Beim Gemüsehändler gegenüber gab es Bühler Zwetschgen und einen kleinen Hokkaido Kürbis.

Die Zwetschgensauce war:

1 Zwiebel, angeschwitzt

5 Zwetschgen, kleingeschnitten

1 Schluck Sherry

1 Glas Wildfond

1 Zimtstange

2 Sternanis (ich hab kleine aus Frankreich)

Salz, Pfeffer

Die Sauce muß aufgekocht, gargezogen und püriert oder durch ein Sieb gestrichen werden. Ich hab sie püriert.

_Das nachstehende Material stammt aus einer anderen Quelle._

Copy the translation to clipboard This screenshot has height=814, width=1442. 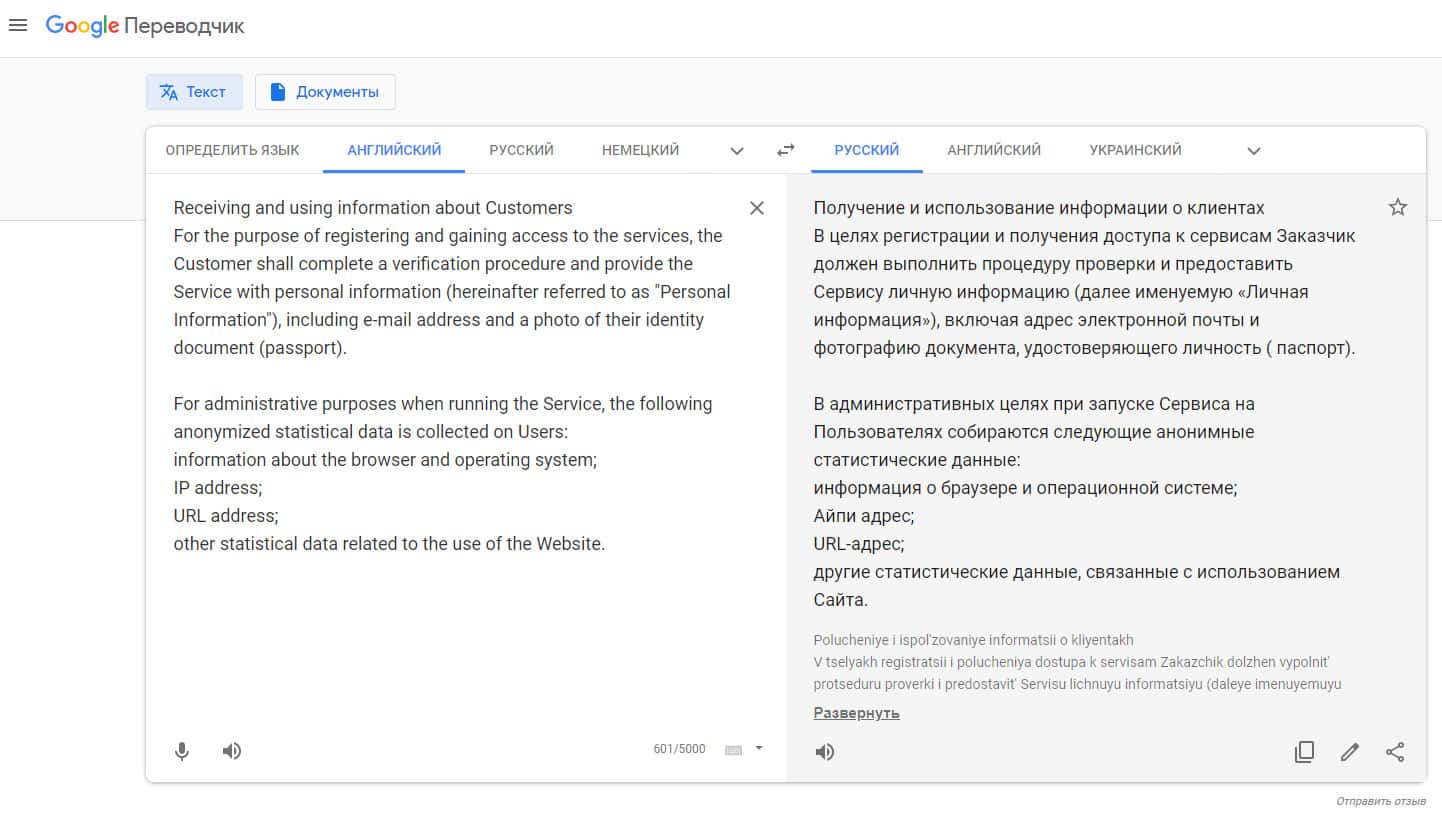click(x=1304, y=752)
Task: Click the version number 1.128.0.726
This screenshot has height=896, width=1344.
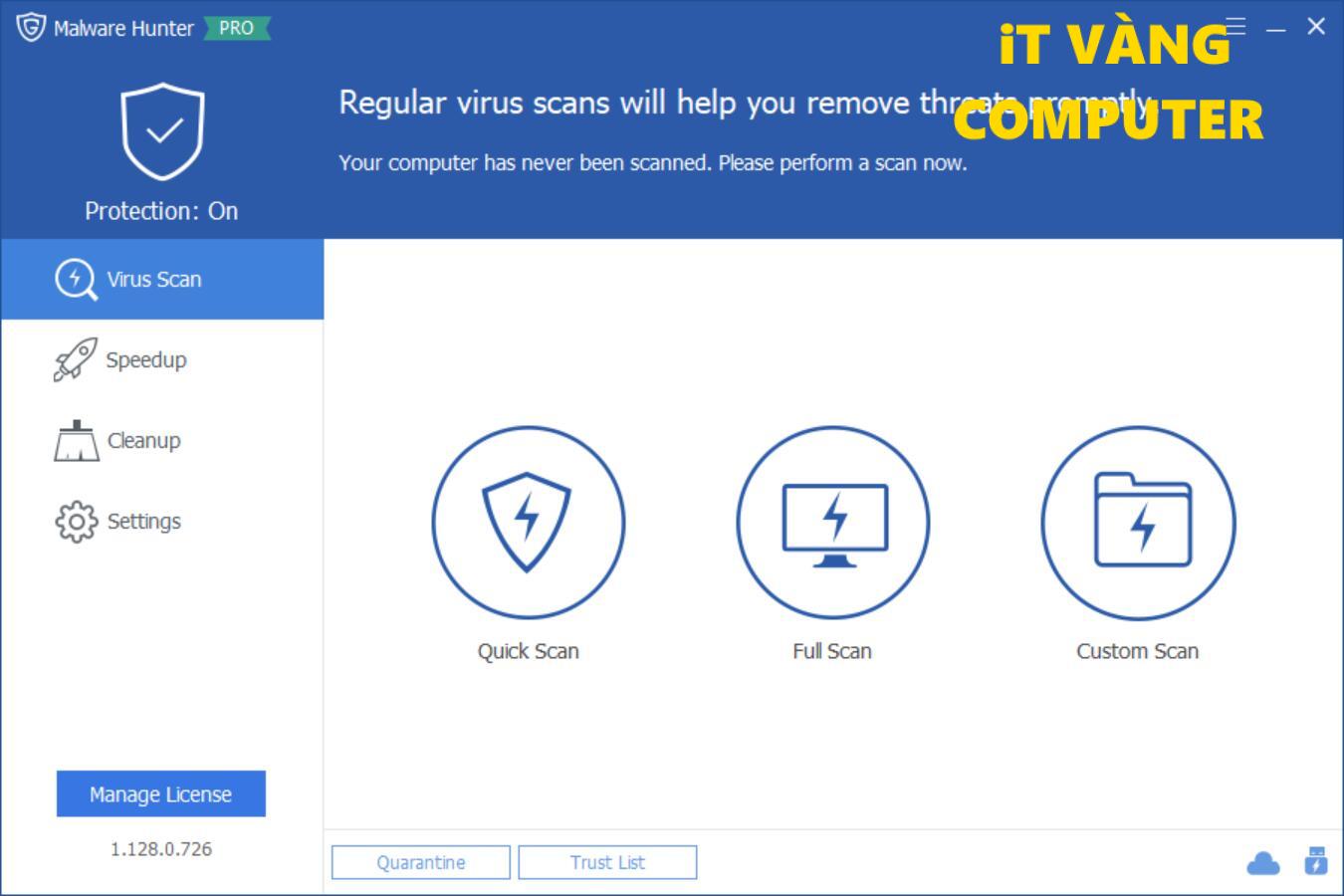Action: click(x=160, y=848)
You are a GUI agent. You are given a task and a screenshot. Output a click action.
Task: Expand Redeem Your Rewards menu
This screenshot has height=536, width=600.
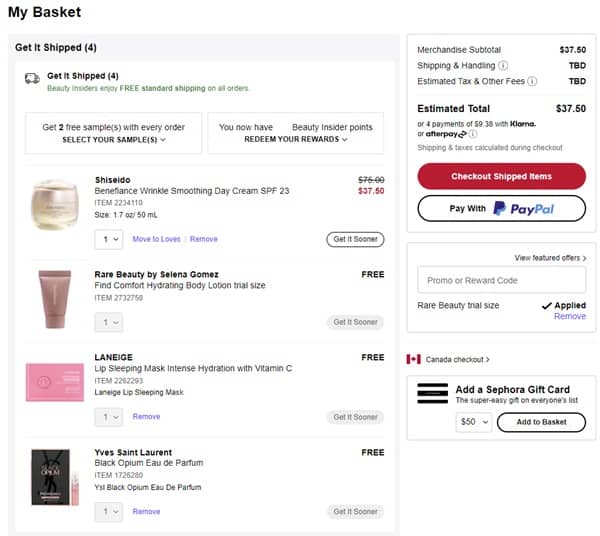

Sie passt echt gut zum Schwein- mit etwas Sojasauce wird sie vollends asiatisch.

Das Kürbisrisotto ist auch ganz leicht:

Einen kleinen Hokkaido halbieren, das Innere entfernen, die andere Hälfte für Suppe aufheben.

den Hokkaido in mundgroße Würfel schneiden.

Das Risotto wie üblich ansetzen, Schalotte, Kürbis und Reis etwa in 10 Minuten bei milder Hitze glasig garen, dann ein Achtel Weißwein dazu, einkochen lassen. Immer wieder selbstgekochte Gemüsebrühe nachschöpfen, bis der Reis bissfest ist.

Danach 50 g Butter einrühren, anschließend 50 g Parmesan, geraspelt. Im Originalrezept waren auch Walnüsse dabei, die hab ich aber nicht bekommen, Stattdessen gab es Pecannüsse, die hab ich aber dann vergessen. Hat trotzdem sehr gut geschmeckt.

Die Schweinelende wurde in dicke Scheiben zerteilt, in Salz und Pfeffer gewendet und mit Rosmarin- und Thymianstrauch in der Pfanne ruhig gegart.

Die fruchtige Sauce hat sehr gut zur Lende gepasst und wa ein schöner Kontrast zum erdigen Geschmack des Kürbis. Die Lende hat sehr gut geschmeckt.